◆ Exercise objective
Repeat word for word the passage of the letter to Governor Daugaard below, from "I want very" to "stronger for it.".

◆ Text extract
Dear Governor Daugaard:

I want very much to like you. Even though we disagree on policy, I hear a refreshing straightforwardness in your voice. I see a certain unaffectedness in the way you move your hands when you speak. But I also keep hearing things come out of your mouth that make it hard to like you.

For instance, consider the following lines from our local paper that my wife found alarming:

The governor pointed out that many of South Dakota's pioneers could only rely on themselves when they came to the state. "They were on their own---live or die," Daugaard said. "They were the stronger for it.

Don't forget that, aside from hardcore mountain men (whom you do resemble, at least a little, with your craggy good looks), those pioneers very quickly formed communities so life and death would not hinge on their self-reliance. They happily south statehood and adopted a constitution enshrining into law a responsibility to each other to provide education, roads, and other basic benefits of society. I'm not convinced that our pioneer forebears would accept your prescription that local school districts live or die on their own.

◆ Extracted information
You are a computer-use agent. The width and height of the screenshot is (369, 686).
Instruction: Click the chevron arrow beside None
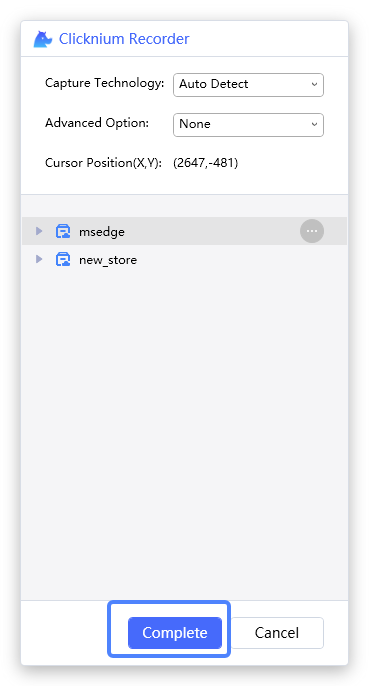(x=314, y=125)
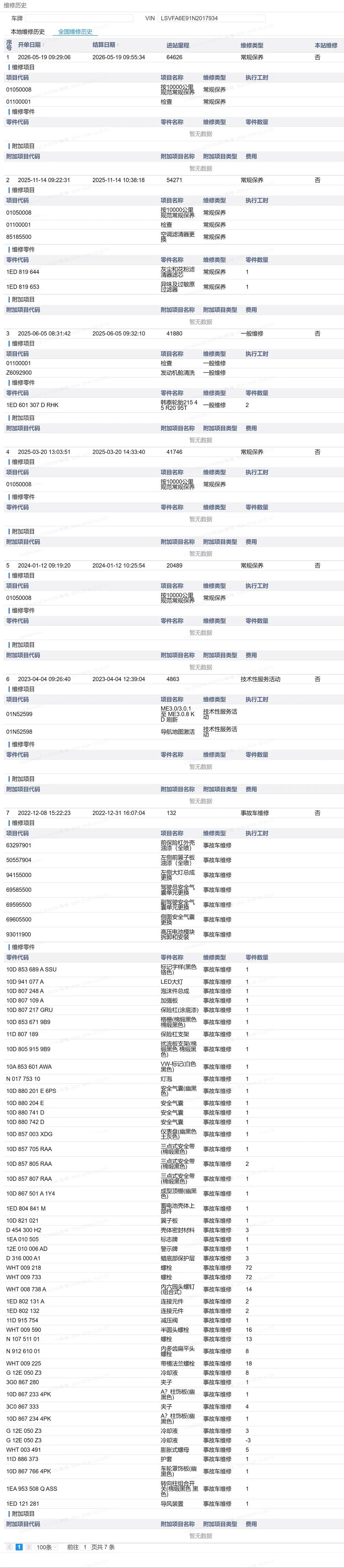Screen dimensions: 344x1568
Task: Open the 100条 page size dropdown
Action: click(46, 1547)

==

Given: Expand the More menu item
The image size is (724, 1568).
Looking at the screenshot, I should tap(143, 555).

--

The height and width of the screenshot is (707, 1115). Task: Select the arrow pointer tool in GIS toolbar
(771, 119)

◆ Answer in full
I want very much to like you. Even though we disagree on policy, I hear a refreshing straightforwardness in your voice. I see a certain unaffectedness in the way you move your hands when you speak. But I also keep hearing things come out of your mouth that make it hard to like you.

For instance, consider the following lines from our local paper that my wife found alarming:

The governor pointed out that many of South Dakota's pioneers could only rely on themselves when they came to the state. "They were on their own---live or die," Daugaard said. "They were the stronger for it.